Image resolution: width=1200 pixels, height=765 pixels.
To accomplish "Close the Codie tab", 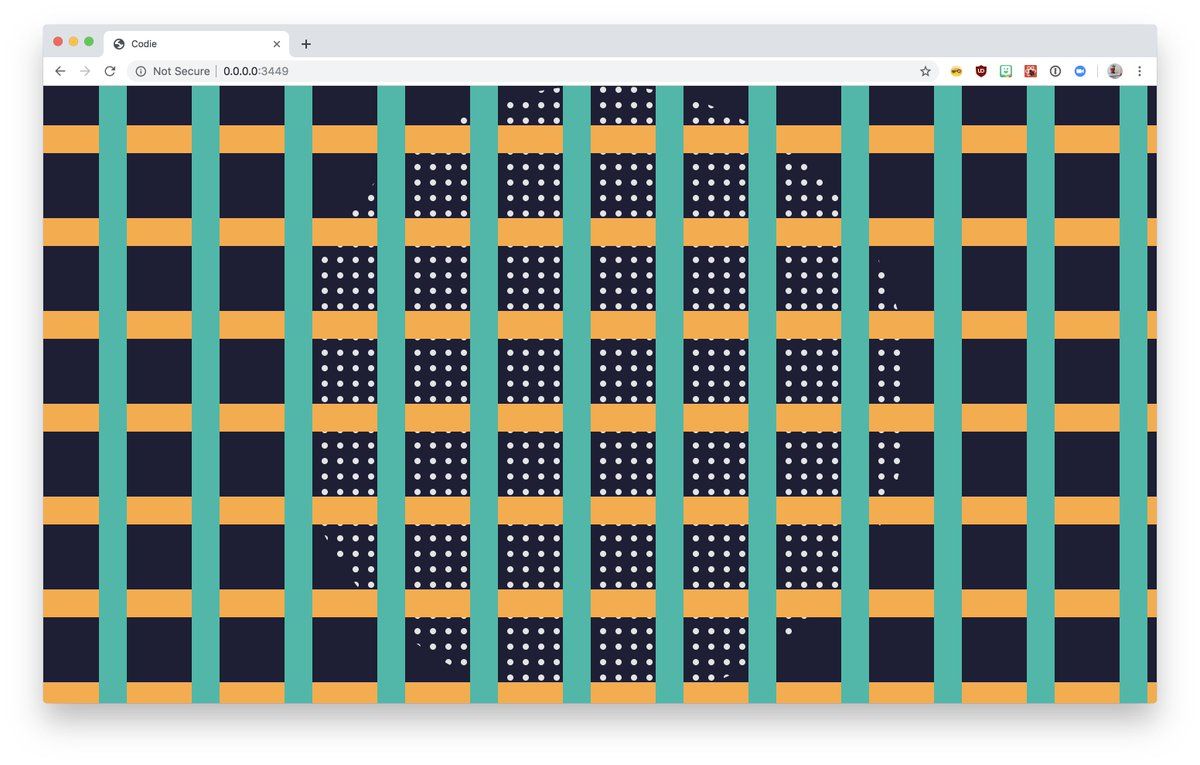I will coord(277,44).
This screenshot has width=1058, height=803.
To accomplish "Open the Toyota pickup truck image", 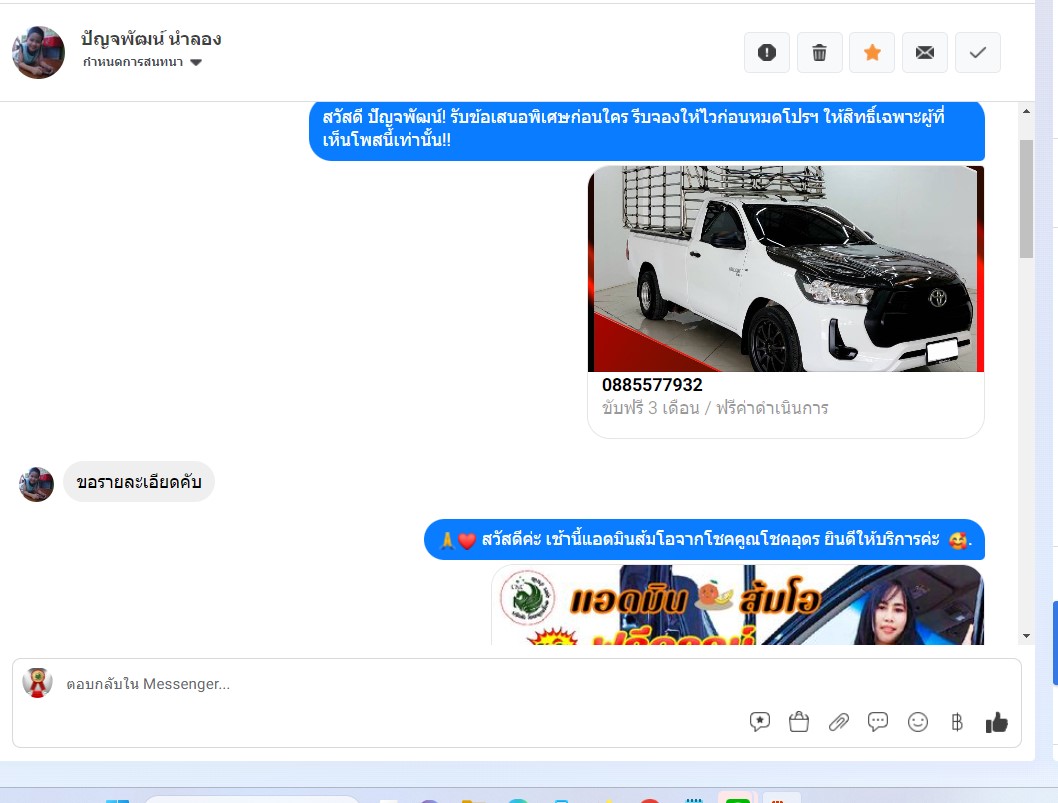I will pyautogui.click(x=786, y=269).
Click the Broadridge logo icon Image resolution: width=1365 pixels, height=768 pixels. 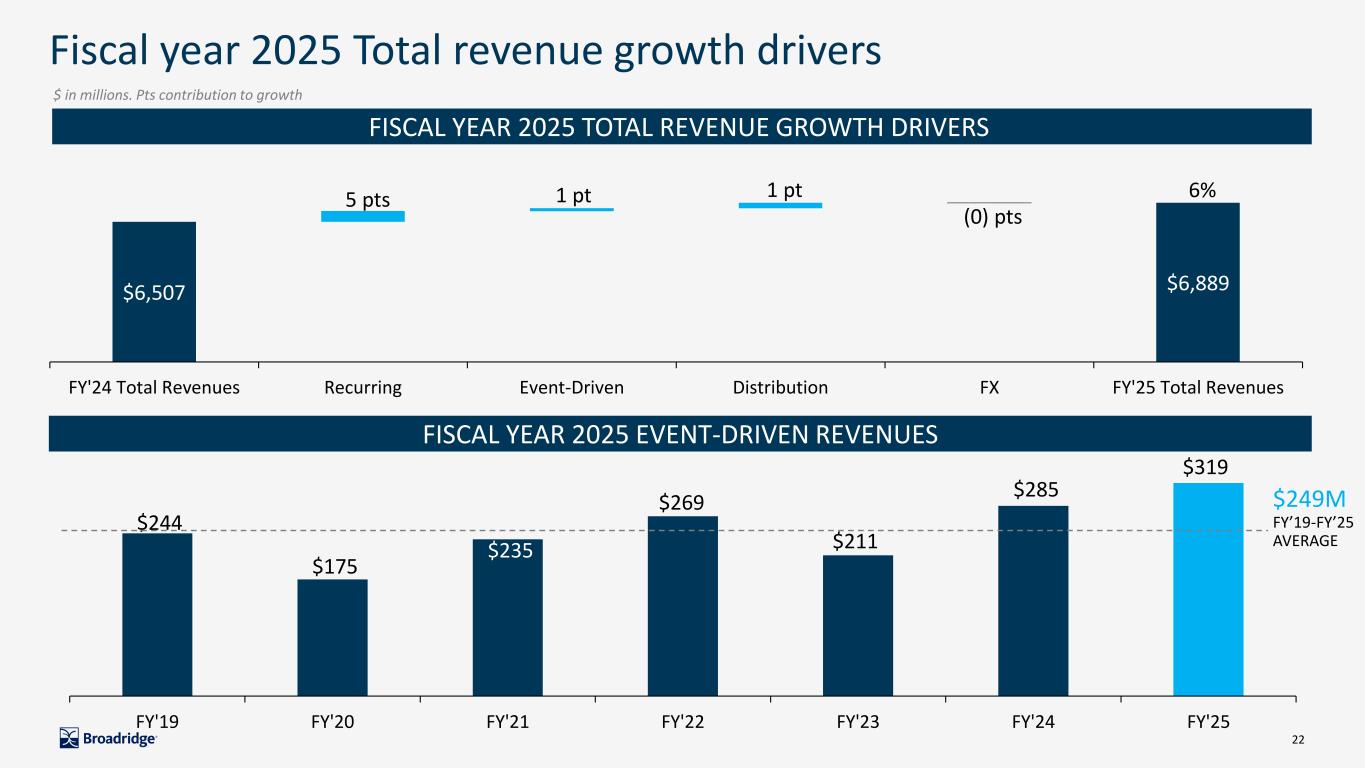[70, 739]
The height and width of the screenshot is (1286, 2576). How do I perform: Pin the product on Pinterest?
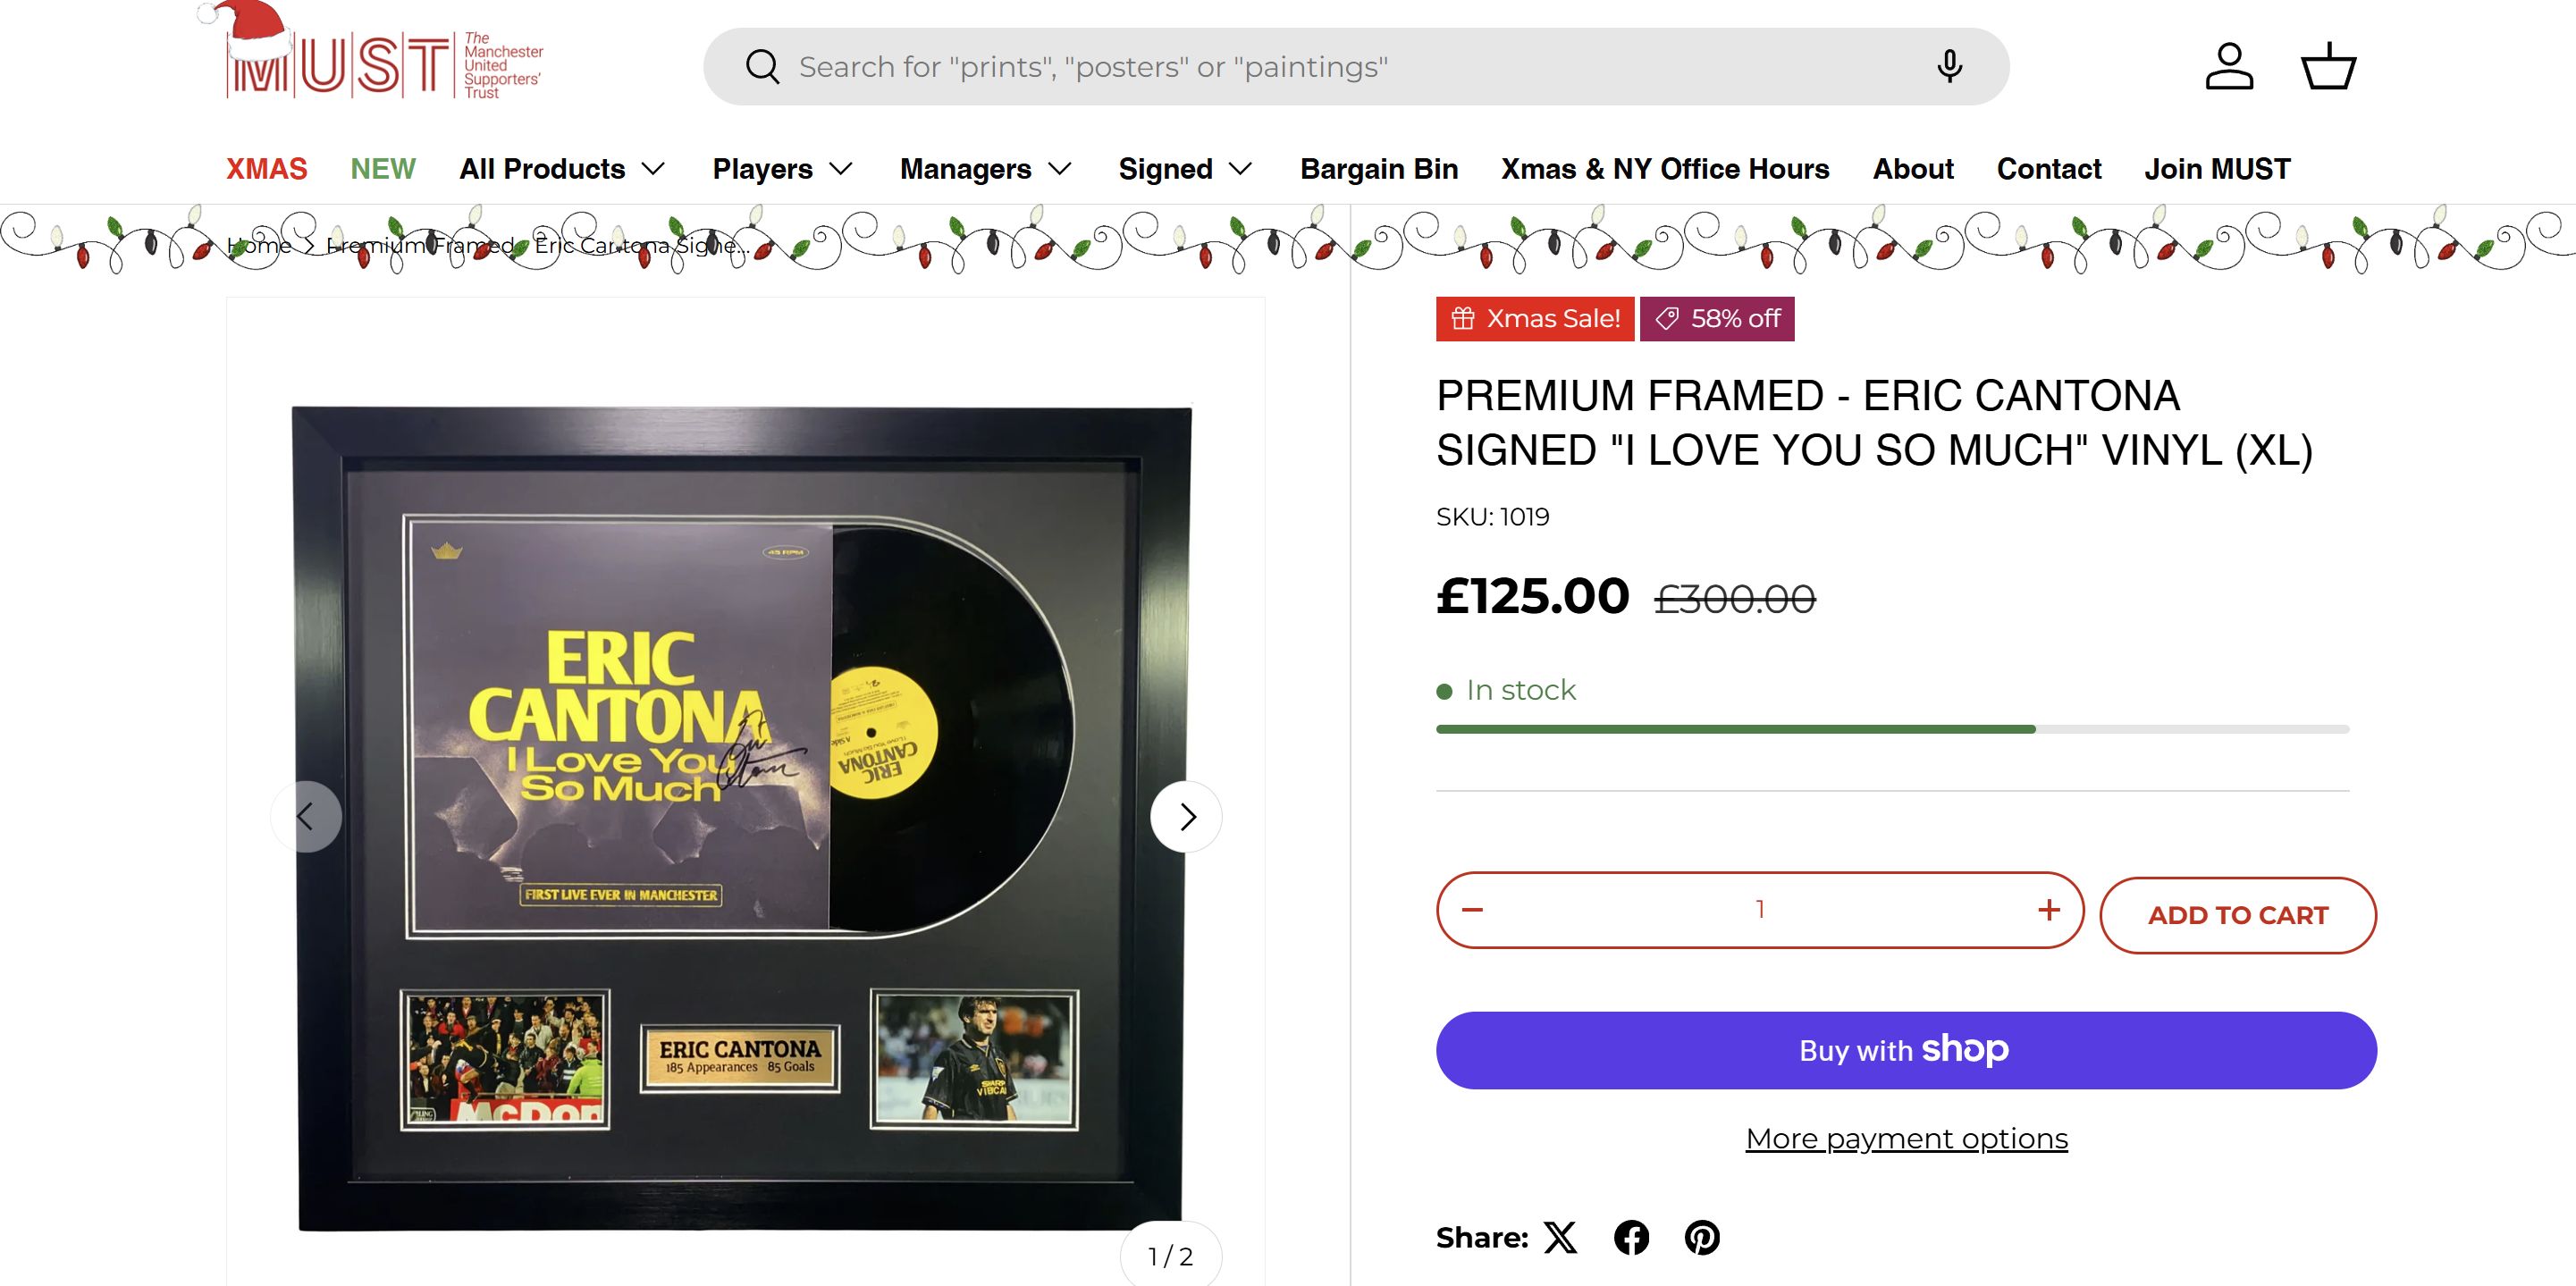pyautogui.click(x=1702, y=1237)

• • • • • • •

Requirement
At the line containing "The height and", start reproducing exactly, and stop after the last line of the listing; include both ends, and leave the pictures out.

Answer to this exercise
The height and width of the screenshot is (1286, 2576). How do I perform: Pin the product on Pinterest?
pyautogui.click(x=1702, y=1237)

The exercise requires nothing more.